> **文書の抜粋**
GWに岐阜から富山のルートで回った建築探訪。

伝統的な地域のお話が続いたので、
今回は巡ったうちの一つ、現代建築を訪ねたお話をしていこうと思います。

訪ねた先は富山県富山市にある「高志の国文学館」という公共施設。
そこは存在感が際立つ建築とはまた違った、周囲の環境に溶け込んでいるような建築でした。

それでは、
少しの時間、お付き合いいただけると嬉しいです。

|高志の国文学館とは

富山市街地の中心にある「高志の国文学館」

実際に訪れてみると大通りから中に入った静かで穏やかな場所、という印象を受けます。
近くには、松川公園や富山城址公園に続く遊歩道的な道もあって自然を感じながら過ごせそうですし、気持ちの良い環境に囲まれた場所に高志の国文学館はあります

高志の国文学館

現在の館長(2代目)は富山県出身で女優・作家で知られる室井滋さんが務められています。

> **記述問題 A**
抜粋をもとに、次の問いに答えてください。
(i) 高志の国文学館は何県何市にありますか。
(ii) 現在の館長を務めているのは誰ですか。
(iii) 文学館の近くにある遊歩道的な道は、どの公園に続いていますか。
抜粋とエントリは互いに無関係です。

> **提供エントリ**
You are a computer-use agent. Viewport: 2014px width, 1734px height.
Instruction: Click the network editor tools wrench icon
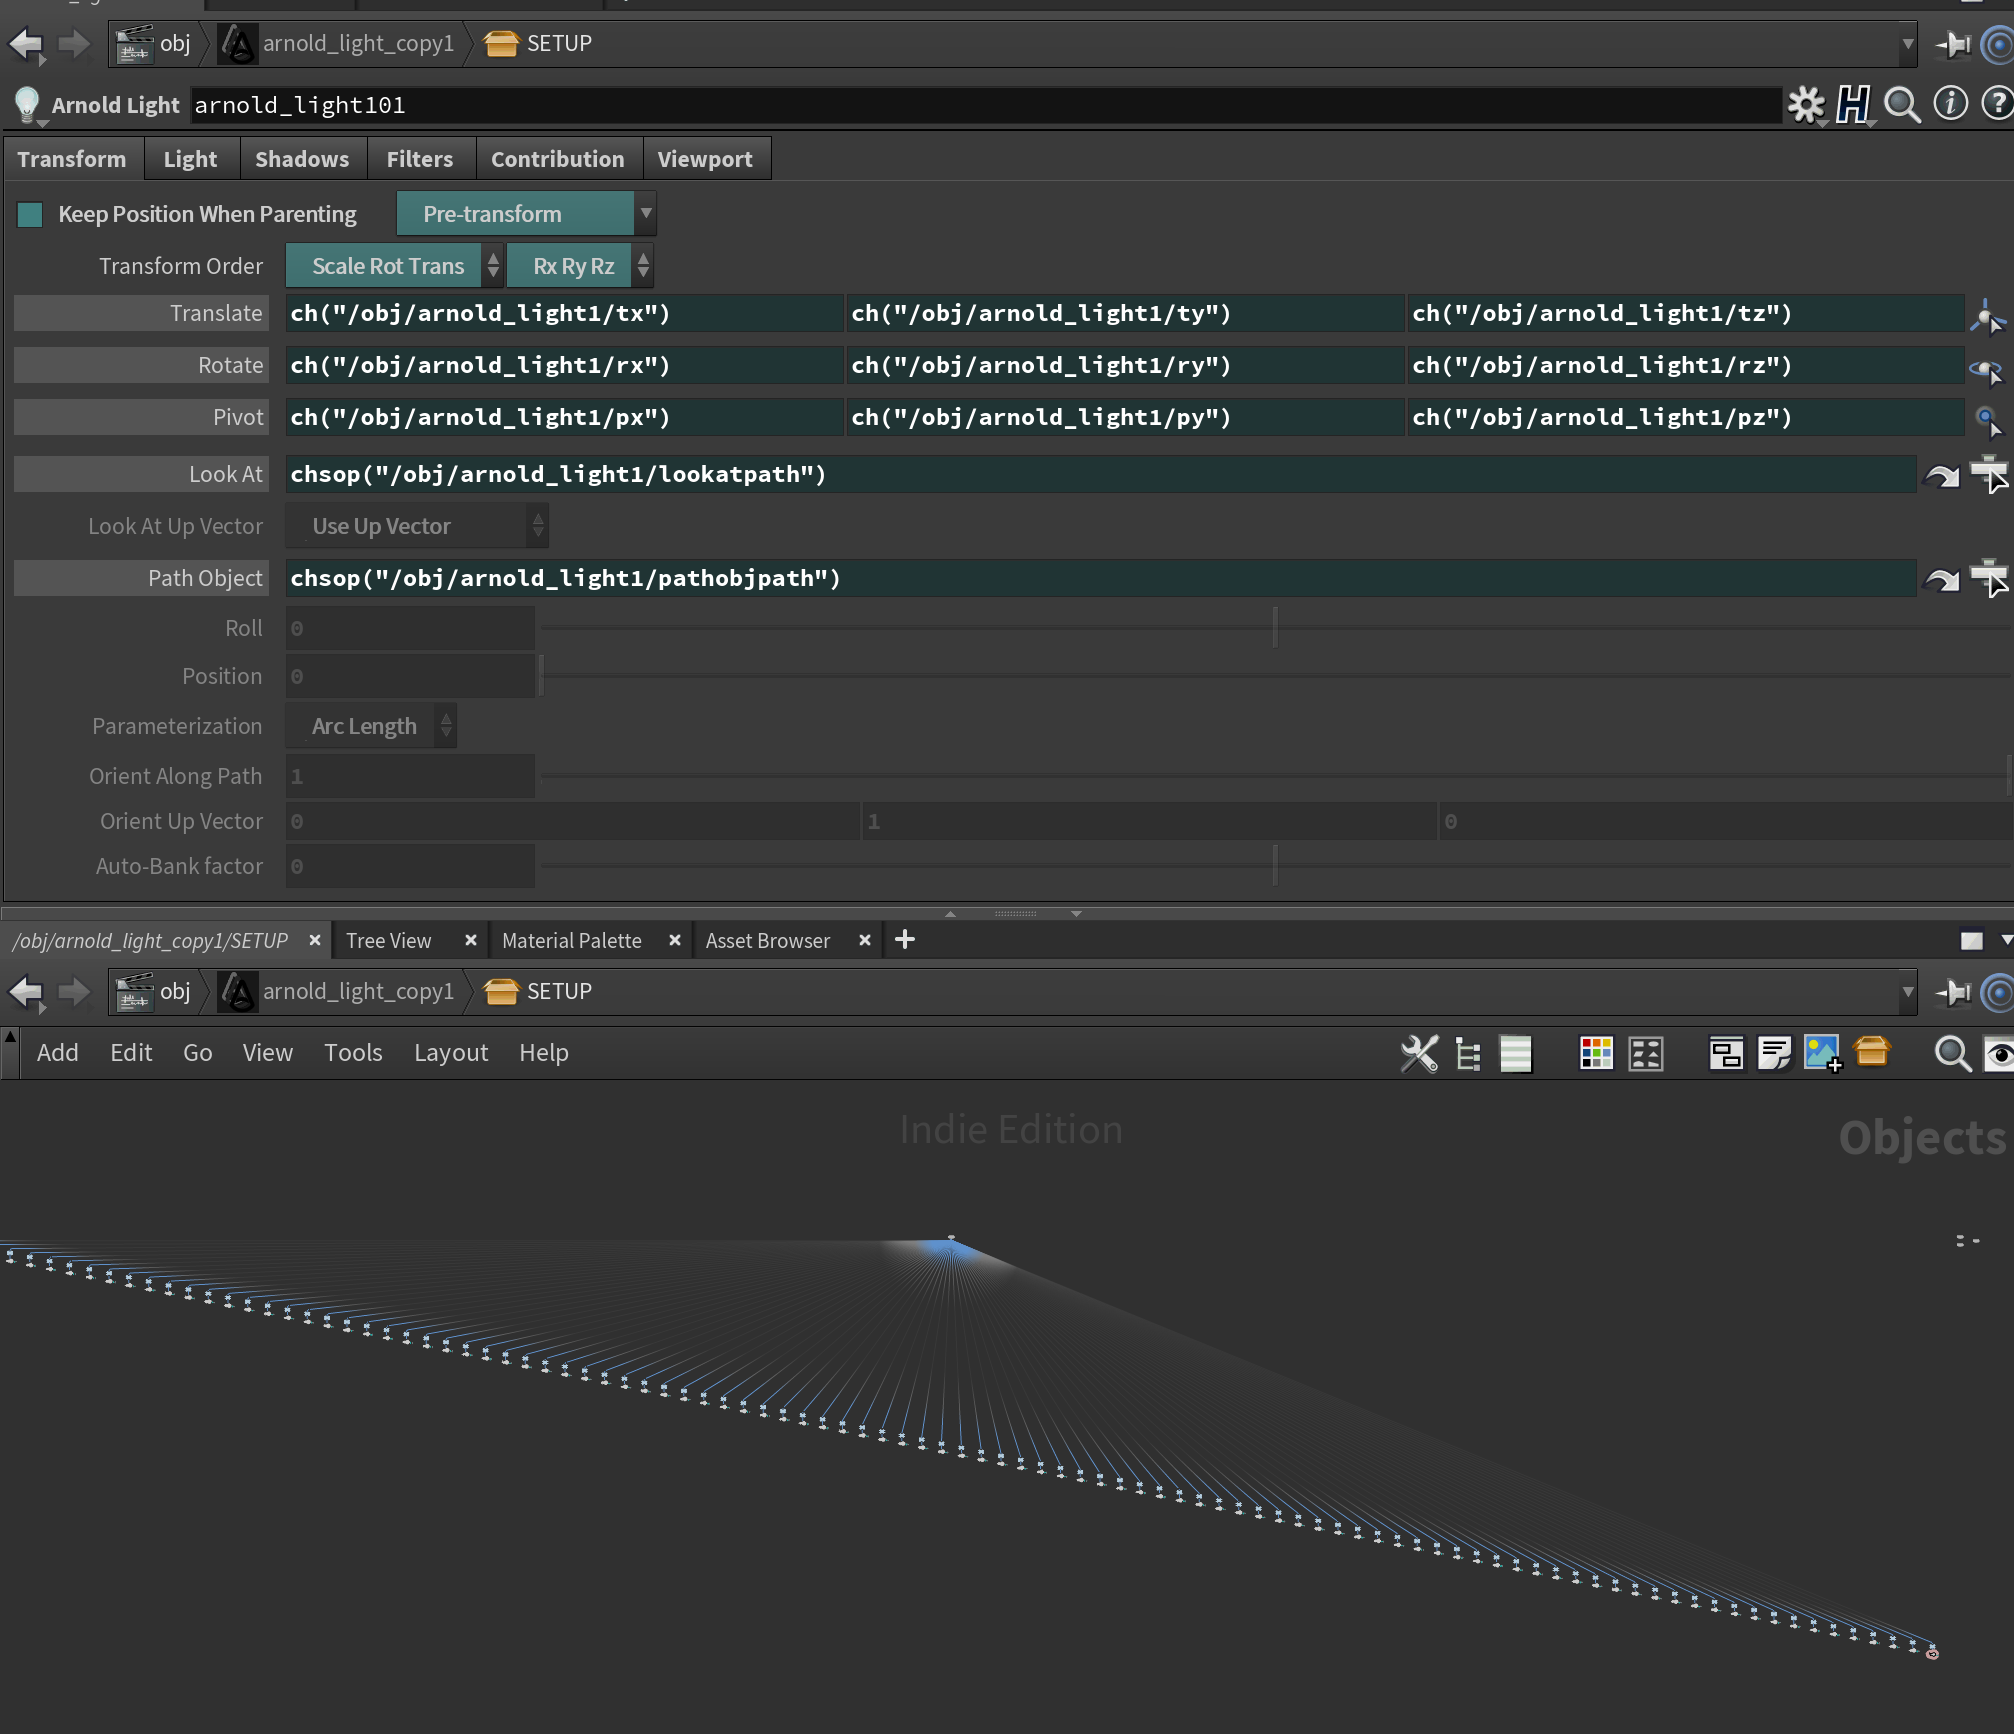(x=1419, y=1053)

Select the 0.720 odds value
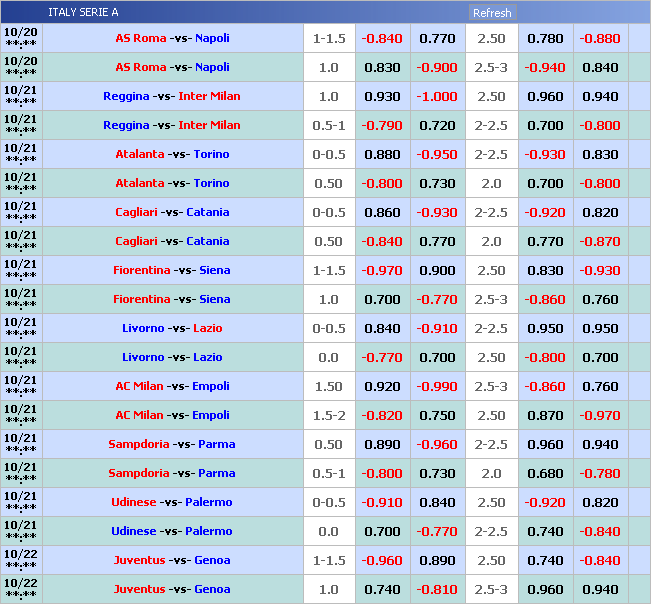pos(437,125)
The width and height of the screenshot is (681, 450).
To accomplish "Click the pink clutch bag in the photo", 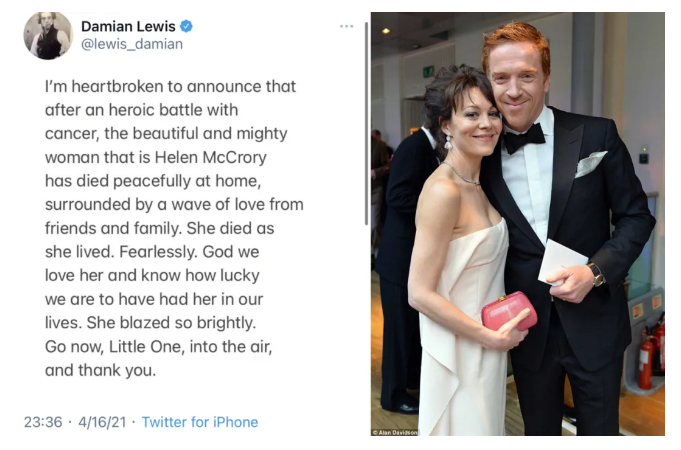I will [x=508, y=310].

> **記述問題 B**
エントリから、文字列「height」を含む行をすべて抽出してください。大文字と小文字は区別します。

> **解答 A**
(i) 富山県富山市
(ii) 室井滋さん(2代目館長)
(iii) 松川公園と富山城址公園

> **解答 B**
You are a computer-use agent. Viewport: 2014px width, 1734px height.
The width and height of the screenshot is (681, 450).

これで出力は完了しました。